What are your thoughts on this Databricks pipeline design?
Different facilities will send me backups of a proprietary transactional database containing tens of thousands of tables. Each facility may have differences in how these tables are populated or differences in schema.
Pre-Bronze: Loop through the parquet files and create a registry of tables and schemas
Bronze: one large ingest DLT with schema inference and schema evolution, parameterized by ADLS2 location. This could end up being huge, if there's tens of thousands of tables but it will ingest all the columns, regardless of schema. If table_a has col_a, col_b and table_b has col_a, col_c, and tbl_c has col_b, col_c, the resulting ingest would have the structure of table_name, source_file, facility, col_a, col_b, col_c, ingest_timestamp.
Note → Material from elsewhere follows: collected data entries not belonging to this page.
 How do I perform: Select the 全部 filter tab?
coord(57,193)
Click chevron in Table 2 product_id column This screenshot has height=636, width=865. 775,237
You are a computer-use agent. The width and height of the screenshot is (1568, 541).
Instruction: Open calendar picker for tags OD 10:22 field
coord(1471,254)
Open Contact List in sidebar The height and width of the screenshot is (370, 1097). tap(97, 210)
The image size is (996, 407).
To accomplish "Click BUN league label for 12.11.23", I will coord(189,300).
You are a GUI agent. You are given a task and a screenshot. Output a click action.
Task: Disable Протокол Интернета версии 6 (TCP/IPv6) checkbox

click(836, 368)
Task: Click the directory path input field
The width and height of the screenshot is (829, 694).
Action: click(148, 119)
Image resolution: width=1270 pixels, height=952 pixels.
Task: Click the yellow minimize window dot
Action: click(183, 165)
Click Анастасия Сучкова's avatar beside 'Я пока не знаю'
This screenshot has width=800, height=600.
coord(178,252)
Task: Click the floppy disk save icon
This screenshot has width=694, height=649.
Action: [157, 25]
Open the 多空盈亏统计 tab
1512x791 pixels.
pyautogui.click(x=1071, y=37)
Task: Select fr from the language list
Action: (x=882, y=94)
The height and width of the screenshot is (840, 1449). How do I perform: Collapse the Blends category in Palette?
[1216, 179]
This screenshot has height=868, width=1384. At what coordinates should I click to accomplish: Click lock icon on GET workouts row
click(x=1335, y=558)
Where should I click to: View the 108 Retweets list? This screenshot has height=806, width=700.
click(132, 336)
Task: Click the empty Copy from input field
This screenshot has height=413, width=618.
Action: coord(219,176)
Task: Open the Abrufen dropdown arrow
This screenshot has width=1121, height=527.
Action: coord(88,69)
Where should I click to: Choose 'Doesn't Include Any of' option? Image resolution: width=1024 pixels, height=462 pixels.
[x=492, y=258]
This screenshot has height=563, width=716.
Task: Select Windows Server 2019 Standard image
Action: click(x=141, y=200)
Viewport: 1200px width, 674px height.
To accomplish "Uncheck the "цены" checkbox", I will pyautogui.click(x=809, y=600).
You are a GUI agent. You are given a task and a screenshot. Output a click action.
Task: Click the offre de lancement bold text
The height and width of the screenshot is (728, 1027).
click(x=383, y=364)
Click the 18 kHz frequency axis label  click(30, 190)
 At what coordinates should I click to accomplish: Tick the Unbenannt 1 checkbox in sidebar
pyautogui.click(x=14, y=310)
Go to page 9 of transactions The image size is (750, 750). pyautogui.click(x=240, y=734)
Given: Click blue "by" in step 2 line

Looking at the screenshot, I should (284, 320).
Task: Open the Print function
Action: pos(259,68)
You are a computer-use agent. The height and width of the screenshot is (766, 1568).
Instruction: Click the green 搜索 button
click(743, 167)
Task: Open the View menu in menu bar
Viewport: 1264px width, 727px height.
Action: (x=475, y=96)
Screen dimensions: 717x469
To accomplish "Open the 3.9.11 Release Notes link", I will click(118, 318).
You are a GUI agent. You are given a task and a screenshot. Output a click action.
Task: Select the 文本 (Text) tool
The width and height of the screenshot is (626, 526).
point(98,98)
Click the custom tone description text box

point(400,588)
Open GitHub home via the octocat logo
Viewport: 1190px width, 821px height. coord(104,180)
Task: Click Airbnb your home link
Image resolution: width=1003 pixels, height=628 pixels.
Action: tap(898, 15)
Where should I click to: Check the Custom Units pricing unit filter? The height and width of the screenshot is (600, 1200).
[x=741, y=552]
Silver: separate DLTs per facility + table, so each can evolve its own cleaning logic. Ideally I would extract rows from the ingest and use the maximal schema from the schema registry / cleaning logic / expectations for individual silver tables. (i.e. SILVER_NYC_SECURITIES_TRANSACTIONS, SILVER_LON_SECURITIES_TRANSACTIONS)
Gold: unified layer that combines all facilities for enterprise‑wide analytics (i.e GOLD_SECURITIES_TRANSACTIONS).
Do you see this as a scalable, governed approach, or would you recommend a different pattern for balancing modularity, lineage clarity, and long‑term maintainability?